You can use the check constraints in your business code too, but actually deferring those checks as final checks to the database is just fine. The database layer with throw an appropriate exception when a value is not to the liking of a constraint.

You may want to use the check information in the user interface layer, to warn the user that a transaction will not succeed with a illegal or missing value. Parsing the check clause is of course a bit complex, but with a regex you can do a lot, and also know that most check constraint are relatively simple.

Transactions

Things that can go wrong will go wrong. This problem is aggravated by having to use multiple things. Murphy says hello again :-).

A transaction is defined as a sequence of operations that can either succeed completely or be undone without any residual effect.
In plain English: It either happens fully, or we can forget about it.

For a persistence layer that means: if it cannot fulfill the obligation it should make sure that nothing happens to compromise the data already stored before the transaction.

The simple explanation of how this works is that the party that is busy with a resource gets the resource all for itself, locking any other parties out. If something fails, the mess created can either be undone (rollback) or not committed, which in effect is the same.

Locking out sounds serious, and it is, on multiple accounts.

  • When using a BIG lock, as locking out all other parties, things become VERY slow.
  • When lock less, like just a table, or better still, only the records we want to modify, then DEADlocks can occur, which is even more problematic than having to wait.
  • In all cases, when something goes awry, one may have to clean up mess in multiple places.

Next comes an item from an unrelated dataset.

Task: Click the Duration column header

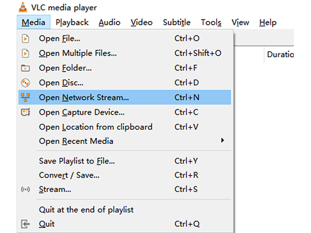Action: click(x=281, y=54)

All this can be related to quite difficult problems. Luckily there are solutions to that and, not unimportant, as far as the database goes, that can typically deal with the issues pretty well. Have a look at paragraph 5.9 for more information about transaction programming.

Using Stored Procedures

From the DBS1 course, you should know about stored procedures. Don’t hesitate to use functionalities of your DBMS.